[OPE-L] "Situationism is dead. Long live situationism!"

From: glevy@PRATT.EDU
Date: Fri Jun 08 2007 - 19:10:17 EDT


Off-topic, to be sure. Yet, some of you may find the following article
by Bob Black to be as interesting as I did.

In solidarity, Jerry




>rest of article is at:
>http://library.nothingness.org/articles/SI/en/display/242
>
>
>
>
>The Realization
>and Supression of Situationism
>
>Bob Black
>
>
>
>No avant garde tendency ever tried harder, fully aware what was at
>stake, to escape the curator's clutches than did the Situationists,
>even in their initial phase of intervention in the art scene.
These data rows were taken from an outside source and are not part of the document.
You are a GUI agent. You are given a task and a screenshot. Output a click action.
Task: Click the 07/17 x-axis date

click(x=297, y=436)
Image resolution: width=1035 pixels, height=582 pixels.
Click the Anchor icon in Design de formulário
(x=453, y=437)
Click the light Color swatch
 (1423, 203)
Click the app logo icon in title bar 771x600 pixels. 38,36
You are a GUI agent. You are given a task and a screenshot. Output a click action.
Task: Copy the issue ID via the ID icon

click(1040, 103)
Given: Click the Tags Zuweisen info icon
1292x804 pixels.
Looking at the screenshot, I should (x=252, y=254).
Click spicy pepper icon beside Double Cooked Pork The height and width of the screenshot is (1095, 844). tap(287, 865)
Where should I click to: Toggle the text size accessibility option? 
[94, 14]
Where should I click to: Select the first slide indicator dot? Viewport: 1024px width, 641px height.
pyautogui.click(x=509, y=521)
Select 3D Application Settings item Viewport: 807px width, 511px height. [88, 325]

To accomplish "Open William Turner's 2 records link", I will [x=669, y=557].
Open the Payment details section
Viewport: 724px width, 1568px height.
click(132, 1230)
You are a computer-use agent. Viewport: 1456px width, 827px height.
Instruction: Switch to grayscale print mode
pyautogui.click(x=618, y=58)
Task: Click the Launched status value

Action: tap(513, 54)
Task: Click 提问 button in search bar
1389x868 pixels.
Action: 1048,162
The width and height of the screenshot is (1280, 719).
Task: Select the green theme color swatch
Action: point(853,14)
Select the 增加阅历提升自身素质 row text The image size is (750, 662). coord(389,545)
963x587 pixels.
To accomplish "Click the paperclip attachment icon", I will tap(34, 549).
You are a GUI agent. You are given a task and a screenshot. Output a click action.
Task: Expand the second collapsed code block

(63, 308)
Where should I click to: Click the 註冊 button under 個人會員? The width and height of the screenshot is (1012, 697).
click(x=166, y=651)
They
>knew that their Futurist, Dadaist, Surrealist and Lettrist forebears
>had been, in their word, recuperated, that is, recovered by and for
>the existing order. An order which showed itself as the spectacle, the
>"organization of appearances." Art - already image - is the
>easiest of all specialties to recuperate. All you have to do is ignore
>it or, if that doesn't work, buy it.
>
>
>
>The Situationists conceptualized recovery and diversion as polar
>types, as of course they are, but forgot that they are ideal types,
>abstractions from the concrete actuality of experience - aids to
>interpretation, ladders (in Wittgenstein's metaphor) to be climbed up,
>then thrown down. All forms are mixed. Recovery and diversion are
>abstractions just like the points and the lines of geometry which have
>never been found in the wild, only approximated there. To complicate
>matters still more, recovery and diversion (unlike points and lines)
>form a continuum, not a dichotomy. Neither the Situationists nor the
>managers of the spectacle ever had full control over their
>manipulations of ideas and images. Nobody does. Diversion can also
>recuperate, recuperation can also divert. And so the recuperation of
>Situationism which is unmistakably occurring at an increasing pace is
>not necessarily entirely anti-Situationist.
>
>
>
>Since 1972 unchaperoned by any organization, situationism has been
>available for various uses, some dubious. Punks pilfered it for
>subliminals. Museologists curated it. Marxist academics at Telos
>explained it away as Frankfurt School philosophy as harmless as they
>are. Pro-situ hustlers like Tom Ward traded on their expertise in it.
>SI veterans reminisced about it, but only the ones who'd been
>excluded. Anarchists either maligned it or miscegenated with it.
>Poseurs congratulated each other for having heard of it. Somewhere,
>workers might have appropriated it, although this is sheer
>speculation.
>
>
>It is all over -
>and at the same time it is all over the place. Situationism is dead.
>Long live situationism!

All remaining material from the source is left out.